Apache Hive : HIVE-24543: Support SAML 2.0 authentication mode

Description

In cloud based deployments, it is common that the user identity is federated and managed externally by an identity provider (e.g Okta, PingIndentity, Azure AD). Integrating with such external identity providers (IDP) would help adoption and unlock use-cases where Hive is deployed in a cloud based environment and doesn’t need user managed authentication mechanisms (e.g Ldap, Kerberos). There are primarily two authentication protocols which are standardized with such external identity providers namely (SAML 2.0 and OpenID connect). This design specifically focuses on SAML 2.0 but it can be extended to support OpenID connect as well in the future.

Design

SAML 2.0

In this approach, we rely on using SAML 2.0 protocol to exchange the authentication messages between the client and IDP and generate a SAML response object which is sent to the HiveServer2 from the IDP via browser as per the SAML specification. HiveServer2 can reuse the same port for its http connection and have a separate http path on it to receive the SAML Response. SAML 2.0 protocol is mainly browser dependent since it depends a lot on the redirect URLs which browser supports to control the SSO workflow. For the desktop based use-cases (JDBC/ODBC Driver running locally on a machine which has browser access) JDBC driver code will open a browser to execute this workflow. At the end of SSO workflow, the IDP will send back a signed SAML assertion to the HiveServer2’s assertion consumer service url (ACS). When the assertion is validated, HiveServer2 will generate a short lived token which is returned to the driver by redirecting the browser using a x-www-form-urlencoded response to a localhost port. This approach is similar to what is described in RFC8252 section 7.3. Driver will add the token to its authorization bearer header to make subsequent calls. HiveServer2 will validate the bearer token and the client identifier to allow the client to open a session.

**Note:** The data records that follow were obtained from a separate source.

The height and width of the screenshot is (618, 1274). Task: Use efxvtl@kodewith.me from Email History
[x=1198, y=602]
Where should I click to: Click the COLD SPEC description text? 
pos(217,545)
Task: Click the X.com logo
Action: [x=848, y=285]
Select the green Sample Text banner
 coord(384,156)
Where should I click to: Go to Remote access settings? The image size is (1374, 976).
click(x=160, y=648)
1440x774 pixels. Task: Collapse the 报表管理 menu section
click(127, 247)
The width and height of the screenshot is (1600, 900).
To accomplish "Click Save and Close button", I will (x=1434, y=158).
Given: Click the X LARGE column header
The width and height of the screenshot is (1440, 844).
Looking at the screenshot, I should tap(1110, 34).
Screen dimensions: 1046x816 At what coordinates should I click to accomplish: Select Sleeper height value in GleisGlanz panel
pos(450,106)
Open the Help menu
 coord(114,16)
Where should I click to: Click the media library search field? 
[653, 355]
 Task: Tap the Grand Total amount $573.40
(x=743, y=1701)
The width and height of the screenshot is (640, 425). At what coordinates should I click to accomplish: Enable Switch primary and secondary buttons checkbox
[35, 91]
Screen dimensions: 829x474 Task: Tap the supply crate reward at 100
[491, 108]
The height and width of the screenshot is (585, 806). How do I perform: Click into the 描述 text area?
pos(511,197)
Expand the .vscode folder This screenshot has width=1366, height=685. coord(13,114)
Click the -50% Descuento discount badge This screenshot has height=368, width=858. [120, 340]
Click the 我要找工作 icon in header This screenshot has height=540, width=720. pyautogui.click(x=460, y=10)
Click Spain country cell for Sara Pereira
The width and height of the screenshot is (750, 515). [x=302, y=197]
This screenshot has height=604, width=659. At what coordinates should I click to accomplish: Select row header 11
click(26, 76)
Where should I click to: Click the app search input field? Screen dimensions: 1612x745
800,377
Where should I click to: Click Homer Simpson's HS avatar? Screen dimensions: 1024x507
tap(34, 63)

Establishing trust with IDP

In order to make sure that the SAML assertions received by HiveServer2 are valid, HiveServer2 needs to establish a trust relationship with the IDP which is going to sign the SAML assertions. This can be done by manual configuration in the HiveServer2. In order to configure the HiveServer2 with the IDP metadata, following steps will need to be done before the HiveServer2 is started.

  1. Fetch the IDP metadata xml file from the identity provider. The steps to extract the IDP metadata are specific for each IDP and users should follow the documentation of IDP to do that.
  2. HiveServer2 will expose a configuration which will point to the idp-metadata.xml. When it is started it loads the IDP metadata file which includes its public key, SSO url, and entityId of the IDP. This information is used to generate authentication requests and validate the authentication response received by HiveServer2.
  3. For the first version we will not support encrypted SAML assertions (since it would mean we need to exchange the public key of HiveServer2 with IDP) and will instead rely on the end-to-end TLS encryption for the connections between client and server. However, the SAML responses generated by IDP MUST be signed to validate the authenticity of the response.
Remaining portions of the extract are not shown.